Sarah Halimi case: Will truth lead to justice? Nidra Poller
http://blogs.timesofisrael.com/sarah-halimi-case-will-truth-lead-to-justice/
Commemoration of the Rafle du vel d’hiv
There was every reason to expect the July 16th commemoration of the Rafle du vel d’hiv to be limited to the usual concern for the dead. It does not take a gigantic soul to condemn retrospectively the arrest, deportation and extermination of more than 13,000 Parisian Jews, including over 4,000 children. Since 1995, when President Jacques Chirac placed responsibility for the irreparable crime on France, subsequent presidents have followed suit. But the Front National candidate Marine Le Pen dissents. During the presidential campaign she vehemently rejected this misguided repentance: France was in London, the Vichy government was not France. Her international anti-jihad supporters didn’t even notice let alone understand this reassertion of the founding values of the party she inherited from her father Jean-Marie Le Pen.
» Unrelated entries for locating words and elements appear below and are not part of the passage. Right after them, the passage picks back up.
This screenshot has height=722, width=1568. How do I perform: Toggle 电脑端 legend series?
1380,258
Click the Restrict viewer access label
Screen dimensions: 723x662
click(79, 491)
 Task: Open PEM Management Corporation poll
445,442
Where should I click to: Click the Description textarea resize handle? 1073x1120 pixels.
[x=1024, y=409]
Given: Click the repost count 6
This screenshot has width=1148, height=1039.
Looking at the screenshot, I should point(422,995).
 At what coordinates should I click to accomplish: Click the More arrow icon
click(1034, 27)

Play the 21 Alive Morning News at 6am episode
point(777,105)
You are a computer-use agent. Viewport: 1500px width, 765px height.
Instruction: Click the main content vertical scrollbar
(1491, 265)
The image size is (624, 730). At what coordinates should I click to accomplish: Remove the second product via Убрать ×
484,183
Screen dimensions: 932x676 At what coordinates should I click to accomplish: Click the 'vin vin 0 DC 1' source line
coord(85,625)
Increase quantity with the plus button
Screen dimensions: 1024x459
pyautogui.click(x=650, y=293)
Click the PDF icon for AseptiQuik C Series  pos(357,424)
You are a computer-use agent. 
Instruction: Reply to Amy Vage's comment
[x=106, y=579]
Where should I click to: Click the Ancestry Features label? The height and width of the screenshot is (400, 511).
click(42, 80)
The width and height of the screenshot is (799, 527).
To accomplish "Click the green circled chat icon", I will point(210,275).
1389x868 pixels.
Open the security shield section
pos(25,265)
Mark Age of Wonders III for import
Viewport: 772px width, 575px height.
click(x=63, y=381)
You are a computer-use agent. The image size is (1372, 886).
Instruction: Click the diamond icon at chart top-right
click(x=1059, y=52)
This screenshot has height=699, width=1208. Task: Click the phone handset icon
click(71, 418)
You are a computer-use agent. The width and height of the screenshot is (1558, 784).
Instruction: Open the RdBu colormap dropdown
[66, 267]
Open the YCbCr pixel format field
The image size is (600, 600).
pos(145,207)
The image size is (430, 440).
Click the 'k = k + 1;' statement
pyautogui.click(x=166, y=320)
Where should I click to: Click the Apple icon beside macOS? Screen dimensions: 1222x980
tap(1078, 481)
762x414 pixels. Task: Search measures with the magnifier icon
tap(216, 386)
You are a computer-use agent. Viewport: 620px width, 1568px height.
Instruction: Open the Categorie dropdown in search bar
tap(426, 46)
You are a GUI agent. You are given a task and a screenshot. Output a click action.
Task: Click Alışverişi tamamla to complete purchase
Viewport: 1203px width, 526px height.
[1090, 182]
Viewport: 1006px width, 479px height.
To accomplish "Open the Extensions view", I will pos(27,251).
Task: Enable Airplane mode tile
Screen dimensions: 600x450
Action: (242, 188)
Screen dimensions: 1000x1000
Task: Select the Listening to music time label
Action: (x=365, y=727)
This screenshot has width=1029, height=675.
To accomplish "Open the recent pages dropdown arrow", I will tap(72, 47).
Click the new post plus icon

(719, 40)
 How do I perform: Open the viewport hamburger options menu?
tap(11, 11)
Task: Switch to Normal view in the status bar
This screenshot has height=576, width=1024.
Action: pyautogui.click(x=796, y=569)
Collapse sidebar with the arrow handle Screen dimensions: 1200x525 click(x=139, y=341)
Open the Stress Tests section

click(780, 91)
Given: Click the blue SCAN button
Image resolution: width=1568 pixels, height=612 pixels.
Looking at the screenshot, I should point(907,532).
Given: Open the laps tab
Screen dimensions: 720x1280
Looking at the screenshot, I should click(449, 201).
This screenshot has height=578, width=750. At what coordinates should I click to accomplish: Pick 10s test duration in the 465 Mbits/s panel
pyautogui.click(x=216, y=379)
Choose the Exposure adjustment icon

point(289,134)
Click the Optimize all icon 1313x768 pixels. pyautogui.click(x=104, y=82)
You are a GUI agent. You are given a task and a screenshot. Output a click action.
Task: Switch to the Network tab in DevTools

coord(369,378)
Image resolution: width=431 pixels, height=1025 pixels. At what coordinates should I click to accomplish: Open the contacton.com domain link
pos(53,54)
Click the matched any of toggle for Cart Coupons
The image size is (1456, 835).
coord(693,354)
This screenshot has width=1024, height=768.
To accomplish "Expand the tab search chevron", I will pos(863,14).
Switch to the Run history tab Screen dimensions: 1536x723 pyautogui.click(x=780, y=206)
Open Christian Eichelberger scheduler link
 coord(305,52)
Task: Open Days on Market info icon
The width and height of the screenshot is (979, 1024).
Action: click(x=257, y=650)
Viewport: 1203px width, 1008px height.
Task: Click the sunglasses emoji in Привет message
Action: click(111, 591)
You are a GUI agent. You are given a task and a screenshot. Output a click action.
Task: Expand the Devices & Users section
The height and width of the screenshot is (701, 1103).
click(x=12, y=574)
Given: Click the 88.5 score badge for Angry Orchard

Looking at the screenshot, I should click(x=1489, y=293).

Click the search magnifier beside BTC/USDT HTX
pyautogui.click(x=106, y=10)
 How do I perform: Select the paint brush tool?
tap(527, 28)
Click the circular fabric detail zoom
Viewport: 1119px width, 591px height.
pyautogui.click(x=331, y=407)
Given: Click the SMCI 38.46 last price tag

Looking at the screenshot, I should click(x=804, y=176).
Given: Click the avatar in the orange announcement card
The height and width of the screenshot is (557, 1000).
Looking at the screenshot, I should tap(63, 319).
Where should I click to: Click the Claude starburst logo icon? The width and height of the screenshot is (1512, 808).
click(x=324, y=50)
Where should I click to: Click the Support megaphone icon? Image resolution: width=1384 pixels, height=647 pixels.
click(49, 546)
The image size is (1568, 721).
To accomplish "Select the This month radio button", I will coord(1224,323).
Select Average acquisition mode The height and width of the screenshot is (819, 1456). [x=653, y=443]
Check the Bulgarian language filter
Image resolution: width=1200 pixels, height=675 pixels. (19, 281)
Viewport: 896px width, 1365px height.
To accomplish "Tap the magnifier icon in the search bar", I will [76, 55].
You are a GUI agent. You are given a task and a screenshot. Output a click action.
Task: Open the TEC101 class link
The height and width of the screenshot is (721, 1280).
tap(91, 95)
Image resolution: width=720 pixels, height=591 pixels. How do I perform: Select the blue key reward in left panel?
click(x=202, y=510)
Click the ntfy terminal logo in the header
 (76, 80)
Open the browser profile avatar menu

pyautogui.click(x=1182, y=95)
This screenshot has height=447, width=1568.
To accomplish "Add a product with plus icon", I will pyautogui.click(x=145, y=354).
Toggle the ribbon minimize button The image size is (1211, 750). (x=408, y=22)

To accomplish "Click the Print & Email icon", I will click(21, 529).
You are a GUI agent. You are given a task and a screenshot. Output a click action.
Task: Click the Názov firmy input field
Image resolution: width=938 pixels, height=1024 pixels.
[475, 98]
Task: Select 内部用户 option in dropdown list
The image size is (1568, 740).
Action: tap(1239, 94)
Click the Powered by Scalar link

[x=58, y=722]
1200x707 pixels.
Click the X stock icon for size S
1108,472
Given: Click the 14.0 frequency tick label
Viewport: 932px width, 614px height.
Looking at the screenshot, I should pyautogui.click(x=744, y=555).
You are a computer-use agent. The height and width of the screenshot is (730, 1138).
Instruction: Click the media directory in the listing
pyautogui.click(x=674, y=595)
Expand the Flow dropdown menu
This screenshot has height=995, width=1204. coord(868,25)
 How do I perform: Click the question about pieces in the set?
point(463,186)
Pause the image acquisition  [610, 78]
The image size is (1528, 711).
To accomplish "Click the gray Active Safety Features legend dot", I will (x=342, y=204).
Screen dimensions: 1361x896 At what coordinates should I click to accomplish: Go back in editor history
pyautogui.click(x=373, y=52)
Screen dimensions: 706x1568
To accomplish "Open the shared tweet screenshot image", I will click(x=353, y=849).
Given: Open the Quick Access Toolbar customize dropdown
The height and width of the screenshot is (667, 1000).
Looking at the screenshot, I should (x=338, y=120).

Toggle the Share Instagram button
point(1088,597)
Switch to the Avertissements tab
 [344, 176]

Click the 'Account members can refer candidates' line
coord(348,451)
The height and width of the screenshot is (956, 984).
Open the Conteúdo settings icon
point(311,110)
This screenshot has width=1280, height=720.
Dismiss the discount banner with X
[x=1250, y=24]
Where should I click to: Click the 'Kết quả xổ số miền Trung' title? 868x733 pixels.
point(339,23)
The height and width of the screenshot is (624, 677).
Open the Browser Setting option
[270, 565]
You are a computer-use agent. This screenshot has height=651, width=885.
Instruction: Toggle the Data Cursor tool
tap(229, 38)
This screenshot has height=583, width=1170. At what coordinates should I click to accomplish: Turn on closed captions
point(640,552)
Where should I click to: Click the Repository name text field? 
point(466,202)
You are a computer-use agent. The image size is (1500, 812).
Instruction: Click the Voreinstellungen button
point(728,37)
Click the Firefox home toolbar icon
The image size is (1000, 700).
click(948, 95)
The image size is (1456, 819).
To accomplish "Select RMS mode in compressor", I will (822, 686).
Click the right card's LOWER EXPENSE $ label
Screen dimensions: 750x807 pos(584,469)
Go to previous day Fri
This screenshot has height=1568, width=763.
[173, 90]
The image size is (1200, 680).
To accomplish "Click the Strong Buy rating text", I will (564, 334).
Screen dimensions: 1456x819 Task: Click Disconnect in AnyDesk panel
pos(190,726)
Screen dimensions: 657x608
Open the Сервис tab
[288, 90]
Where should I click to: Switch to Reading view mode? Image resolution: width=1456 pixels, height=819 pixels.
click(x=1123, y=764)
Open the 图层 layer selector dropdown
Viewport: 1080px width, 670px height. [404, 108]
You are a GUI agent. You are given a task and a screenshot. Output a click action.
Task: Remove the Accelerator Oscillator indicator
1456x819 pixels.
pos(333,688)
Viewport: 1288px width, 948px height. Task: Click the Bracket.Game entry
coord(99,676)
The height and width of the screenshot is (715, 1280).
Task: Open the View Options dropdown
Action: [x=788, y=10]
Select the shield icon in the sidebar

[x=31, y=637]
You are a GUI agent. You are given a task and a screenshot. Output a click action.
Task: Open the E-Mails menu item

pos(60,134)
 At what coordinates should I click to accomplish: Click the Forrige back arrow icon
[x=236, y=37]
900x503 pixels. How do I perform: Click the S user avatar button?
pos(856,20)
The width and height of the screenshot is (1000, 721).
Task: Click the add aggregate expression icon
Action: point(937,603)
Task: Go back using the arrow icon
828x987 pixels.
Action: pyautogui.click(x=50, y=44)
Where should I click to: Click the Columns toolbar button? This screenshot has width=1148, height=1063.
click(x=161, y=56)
dozen members of the Truth and Justice for Sarah Halimi committee, meeting a few days before the commemoration were resigned to the certainty that it would be restricted to the historical past. The Crif, they supposed, would maintain its lay-low institutional role and not make waves or in any way embarrass the president who, at this stage, had shown absolutely no interest in the case and its broader implications. One member suggested they wear white armbands, a knotted piece of torn sheet like the ones handed out at the recent demonstration of cyclists for Sarah.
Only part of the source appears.